_Records provided_
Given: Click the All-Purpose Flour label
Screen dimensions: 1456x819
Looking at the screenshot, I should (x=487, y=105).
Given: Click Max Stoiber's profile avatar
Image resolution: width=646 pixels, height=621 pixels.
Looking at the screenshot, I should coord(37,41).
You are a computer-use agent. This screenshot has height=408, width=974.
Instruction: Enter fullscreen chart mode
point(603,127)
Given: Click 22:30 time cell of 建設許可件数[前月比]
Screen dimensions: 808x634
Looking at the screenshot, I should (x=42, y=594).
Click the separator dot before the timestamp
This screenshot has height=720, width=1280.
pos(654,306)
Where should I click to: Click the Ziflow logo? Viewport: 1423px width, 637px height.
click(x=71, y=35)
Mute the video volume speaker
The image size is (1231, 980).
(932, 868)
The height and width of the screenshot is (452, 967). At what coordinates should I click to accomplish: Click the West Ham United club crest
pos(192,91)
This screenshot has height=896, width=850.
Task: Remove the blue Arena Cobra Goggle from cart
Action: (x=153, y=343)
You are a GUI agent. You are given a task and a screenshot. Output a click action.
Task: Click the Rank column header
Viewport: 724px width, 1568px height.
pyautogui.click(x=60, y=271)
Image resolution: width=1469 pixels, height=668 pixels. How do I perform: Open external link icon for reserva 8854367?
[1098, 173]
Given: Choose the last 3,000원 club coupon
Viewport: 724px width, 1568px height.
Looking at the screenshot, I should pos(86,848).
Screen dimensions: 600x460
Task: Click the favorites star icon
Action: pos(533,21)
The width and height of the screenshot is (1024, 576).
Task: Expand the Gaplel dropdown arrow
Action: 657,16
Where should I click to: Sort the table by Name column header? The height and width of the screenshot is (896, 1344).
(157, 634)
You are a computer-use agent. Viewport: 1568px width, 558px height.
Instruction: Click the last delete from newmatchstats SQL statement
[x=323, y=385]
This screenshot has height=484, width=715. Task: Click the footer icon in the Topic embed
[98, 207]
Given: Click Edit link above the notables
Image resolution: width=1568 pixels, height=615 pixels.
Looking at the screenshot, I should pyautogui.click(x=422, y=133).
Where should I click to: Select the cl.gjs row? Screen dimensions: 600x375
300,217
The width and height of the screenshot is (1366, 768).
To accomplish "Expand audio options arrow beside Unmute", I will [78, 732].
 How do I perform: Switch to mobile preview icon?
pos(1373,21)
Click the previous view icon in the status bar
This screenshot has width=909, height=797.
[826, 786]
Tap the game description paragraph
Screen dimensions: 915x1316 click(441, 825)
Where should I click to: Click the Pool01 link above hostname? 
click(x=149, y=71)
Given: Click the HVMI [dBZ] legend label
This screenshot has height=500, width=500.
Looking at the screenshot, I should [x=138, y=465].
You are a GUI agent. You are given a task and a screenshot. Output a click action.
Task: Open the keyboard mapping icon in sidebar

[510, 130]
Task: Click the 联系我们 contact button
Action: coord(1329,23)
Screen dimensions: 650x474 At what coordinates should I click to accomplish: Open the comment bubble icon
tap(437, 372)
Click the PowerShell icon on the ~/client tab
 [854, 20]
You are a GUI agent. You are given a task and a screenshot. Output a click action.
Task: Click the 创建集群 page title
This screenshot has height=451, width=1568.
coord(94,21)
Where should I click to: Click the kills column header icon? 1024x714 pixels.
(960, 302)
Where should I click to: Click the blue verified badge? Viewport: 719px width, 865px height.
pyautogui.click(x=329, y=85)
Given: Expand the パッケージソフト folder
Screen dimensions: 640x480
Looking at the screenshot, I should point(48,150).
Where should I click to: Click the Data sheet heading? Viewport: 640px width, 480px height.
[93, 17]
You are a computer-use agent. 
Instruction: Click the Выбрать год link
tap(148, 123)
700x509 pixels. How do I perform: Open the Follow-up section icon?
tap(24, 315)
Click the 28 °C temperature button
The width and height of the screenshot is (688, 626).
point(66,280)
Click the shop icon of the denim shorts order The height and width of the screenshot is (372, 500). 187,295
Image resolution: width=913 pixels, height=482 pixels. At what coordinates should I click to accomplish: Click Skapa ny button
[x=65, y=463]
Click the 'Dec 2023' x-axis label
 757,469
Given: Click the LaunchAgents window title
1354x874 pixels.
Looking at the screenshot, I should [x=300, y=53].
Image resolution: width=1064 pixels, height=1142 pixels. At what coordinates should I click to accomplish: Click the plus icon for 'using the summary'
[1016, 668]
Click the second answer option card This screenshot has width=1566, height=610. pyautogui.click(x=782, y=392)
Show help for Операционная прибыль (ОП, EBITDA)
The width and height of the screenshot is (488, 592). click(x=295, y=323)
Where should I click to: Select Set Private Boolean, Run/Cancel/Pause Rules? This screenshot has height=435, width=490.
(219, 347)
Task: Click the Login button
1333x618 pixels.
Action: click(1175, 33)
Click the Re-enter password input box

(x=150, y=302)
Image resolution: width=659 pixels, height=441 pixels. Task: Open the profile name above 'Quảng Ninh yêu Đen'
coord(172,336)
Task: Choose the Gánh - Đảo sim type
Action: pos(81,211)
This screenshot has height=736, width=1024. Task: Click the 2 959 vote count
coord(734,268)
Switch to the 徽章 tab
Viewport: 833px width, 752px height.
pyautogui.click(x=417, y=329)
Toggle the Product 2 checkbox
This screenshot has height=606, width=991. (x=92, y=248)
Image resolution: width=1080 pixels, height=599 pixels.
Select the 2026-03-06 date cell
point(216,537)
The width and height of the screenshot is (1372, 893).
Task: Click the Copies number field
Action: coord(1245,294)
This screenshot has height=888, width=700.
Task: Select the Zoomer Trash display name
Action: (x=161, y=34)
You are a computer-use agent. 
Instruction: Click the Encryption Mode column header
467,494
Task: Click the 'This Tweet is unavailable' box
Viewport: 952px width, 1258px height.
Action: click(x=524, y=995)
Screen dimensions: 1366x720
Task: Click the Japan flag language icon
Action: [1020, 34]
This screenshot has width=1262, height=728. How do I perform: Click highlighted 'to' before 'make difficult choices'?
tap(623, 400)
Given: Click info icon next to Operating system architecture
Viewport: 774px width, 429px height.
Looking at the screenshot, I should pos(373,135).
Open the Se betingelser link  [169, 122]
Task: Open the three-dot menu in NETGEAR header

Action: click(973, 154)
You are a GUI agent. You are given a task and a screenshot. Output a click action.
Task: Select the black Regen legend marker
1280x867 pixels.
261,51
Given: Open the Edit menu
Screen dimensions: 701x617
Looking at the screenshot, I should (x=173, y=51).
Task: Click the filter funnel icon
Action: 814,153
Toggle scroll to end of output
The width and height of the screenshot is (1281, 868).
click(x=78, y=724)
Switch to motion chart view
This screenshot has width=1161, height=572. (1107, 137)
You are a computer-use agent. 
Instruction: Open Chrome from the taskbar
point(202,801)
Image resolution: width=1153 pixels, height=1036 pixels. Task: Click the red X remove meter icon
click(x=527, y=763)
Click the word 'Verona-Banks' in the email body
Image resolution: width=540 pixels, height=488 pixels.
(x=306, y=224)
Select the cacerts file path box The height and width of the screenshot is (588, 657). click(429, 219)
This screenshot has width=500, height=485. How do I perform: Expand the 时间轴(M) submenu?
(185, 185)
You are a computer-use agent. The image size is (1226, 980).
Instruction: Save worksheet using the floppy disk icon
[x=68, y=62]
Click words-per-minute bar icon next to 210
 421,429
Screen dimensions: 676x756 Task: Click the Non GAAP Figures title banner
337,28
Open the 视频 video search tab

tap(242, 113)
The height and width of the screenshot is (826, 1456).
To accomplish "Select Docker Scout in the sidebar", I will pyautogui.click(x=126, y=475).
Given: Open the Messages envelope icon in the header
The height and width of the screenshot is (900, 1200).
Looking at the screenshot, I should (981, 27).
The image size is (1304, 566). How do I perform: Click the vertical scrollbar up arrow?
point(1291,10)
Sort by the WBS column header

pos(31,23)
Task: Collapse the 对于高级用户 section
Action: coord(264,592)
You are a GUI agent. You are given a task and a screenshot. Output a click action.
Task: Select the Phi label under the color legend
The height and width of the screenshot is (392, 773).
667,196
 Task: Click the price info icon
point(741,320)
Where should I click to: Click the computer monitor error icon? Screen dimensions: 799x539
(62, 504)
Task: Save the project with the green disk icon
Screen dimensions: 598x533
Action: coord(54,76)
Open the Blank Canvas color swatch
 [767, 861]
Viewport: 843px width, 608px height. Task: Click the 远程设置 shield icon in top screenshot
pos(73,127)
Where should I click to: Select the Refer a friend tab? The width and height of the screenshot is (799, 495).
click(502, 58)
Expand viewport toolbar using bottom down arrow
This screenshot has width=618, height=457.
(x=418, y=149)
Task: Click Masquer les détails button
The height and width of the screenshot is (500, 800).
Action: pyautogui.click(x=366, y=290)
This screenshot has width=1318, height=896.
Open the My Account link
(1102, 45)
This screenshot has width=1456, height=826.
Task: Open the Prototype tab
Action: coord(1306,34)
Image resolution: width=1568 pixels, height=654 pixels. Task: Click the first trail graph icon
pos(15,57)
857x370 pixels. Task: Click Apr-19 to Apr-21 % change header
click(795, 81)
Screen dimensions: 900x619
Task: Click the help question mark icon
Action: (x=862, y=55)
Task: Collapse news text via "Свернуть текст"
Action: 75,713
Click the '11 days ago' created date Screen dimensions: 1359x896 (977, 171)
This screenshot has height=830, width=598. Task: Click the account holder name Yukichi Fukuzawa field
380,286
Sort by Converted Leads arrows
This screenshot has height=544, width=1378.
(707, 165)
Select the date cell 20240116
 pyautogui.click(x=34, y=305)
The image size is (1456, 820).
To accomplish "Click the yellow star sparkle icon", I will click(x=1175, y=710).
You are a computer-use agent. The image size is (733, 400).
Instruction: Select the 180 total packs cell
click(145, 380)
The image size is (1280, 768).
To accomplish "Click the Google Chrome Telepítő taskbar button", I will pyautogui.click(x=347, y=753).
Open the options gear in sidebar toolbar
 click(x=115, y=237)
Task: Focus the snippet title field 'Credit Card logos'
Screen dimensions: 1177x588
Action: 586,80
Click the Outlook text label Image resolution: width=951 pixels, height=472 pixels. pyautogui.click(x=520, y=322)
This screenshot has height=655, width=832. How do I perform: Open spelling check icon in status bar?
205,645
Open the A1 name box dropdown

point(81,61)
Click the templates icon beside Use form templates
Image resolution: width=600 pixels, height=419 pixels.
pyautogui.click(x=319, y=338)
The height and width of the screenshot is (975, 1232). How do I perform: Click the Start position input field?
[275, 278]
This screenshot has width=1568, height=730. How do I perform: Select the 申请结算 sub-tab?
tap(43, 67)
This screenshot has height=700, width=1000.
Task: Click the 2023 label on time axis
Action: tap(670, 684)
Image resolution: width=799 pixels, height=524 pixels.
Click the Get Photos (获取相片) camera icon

_Task to complete_
Give back, exactly as written, the stretch from the line with "Select the date cell 20240116" through the line with "Click the Outlook", and no other lines from the records above.

_Task solution_
Select the date cell 20240116
 pyautogui.click(x=34, y=305)
The image size is (1456, 820).
To accomplish "Click the yellow star sparkle icon", I will click(x=1175, y=710).
You are a computer-use agent. The image size is (733, 400).
Instruction: Select the 180 total packs cell
click(145, 380)
The image size is (1280, 768).
To accomplish "Click the Google Chrome Telepítő taskbar button", I will pyautogui.click(x=347, y=753).
Open the options gear in sidebar toolbar
 click(x=115, y=237)
Task: Focus the snippet title field 'Credit Card logos'
Screen dimensions: 1177x588
Action: 586,80
Click the Outlook text label Image resolution: width=951 pixels, height=472 pixels. pyautogui.click(x=520, y=322)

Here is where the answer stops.